Gambling

While the majority of Capiznons are desperate to survive on their needs, some have tried their luck on various schemes in high hopes to exponentially grow their money in a short time.

In the book of Mary Helen Fee, the first principal of Capiz High School, “A Woman’s Impressions of the Philippines,” you could understand this kind of value is recurring since time immemorial.

During the 1900s, according to her, gambling was a national vice. She wrote, “the men gamble at monte and pangingue, and over their domino games, their horses, and their game-cocks. The women of both high and low class not infrequently organize a little card game immediately after breakfast and keep at it till lunch, after which they begin again and play till evening.
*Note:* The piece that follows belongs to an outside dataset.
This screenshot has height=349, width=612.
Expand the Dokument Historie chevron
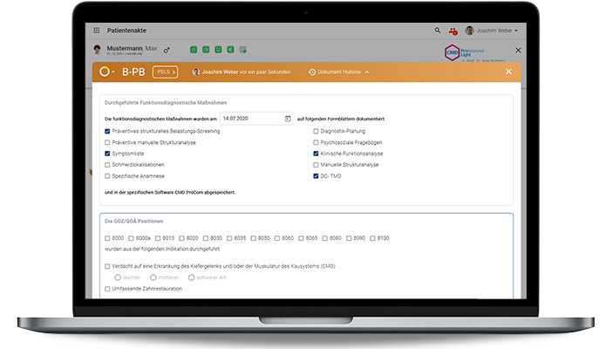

Women also attend cockfights, especially on Sundays. Often the cockpit is in the rear of the church and the convent: and the padre derives revenue from it.”

Fee also noted that taksi is already played by her students and which she observed, “the commonest form of child gambling, however, is that of pitching coppers on the head and tail plan. You may see twenty or more games of this sort at any time around a primary school. Sometimes the game ends in a fight.”

In the early 1900s, three successive municipal treasurers in the Province of Capiz were caught red-handed in using public funds for gambling purposes.

A controversy hounded a pre-war provincial governor of Capiz after he was caught in the middle of a high-stakes monte in a gambling den in Manila including an undersecretary and representative of Negros Occidental. Later, they were acquitted after a convoluted 95-page decision.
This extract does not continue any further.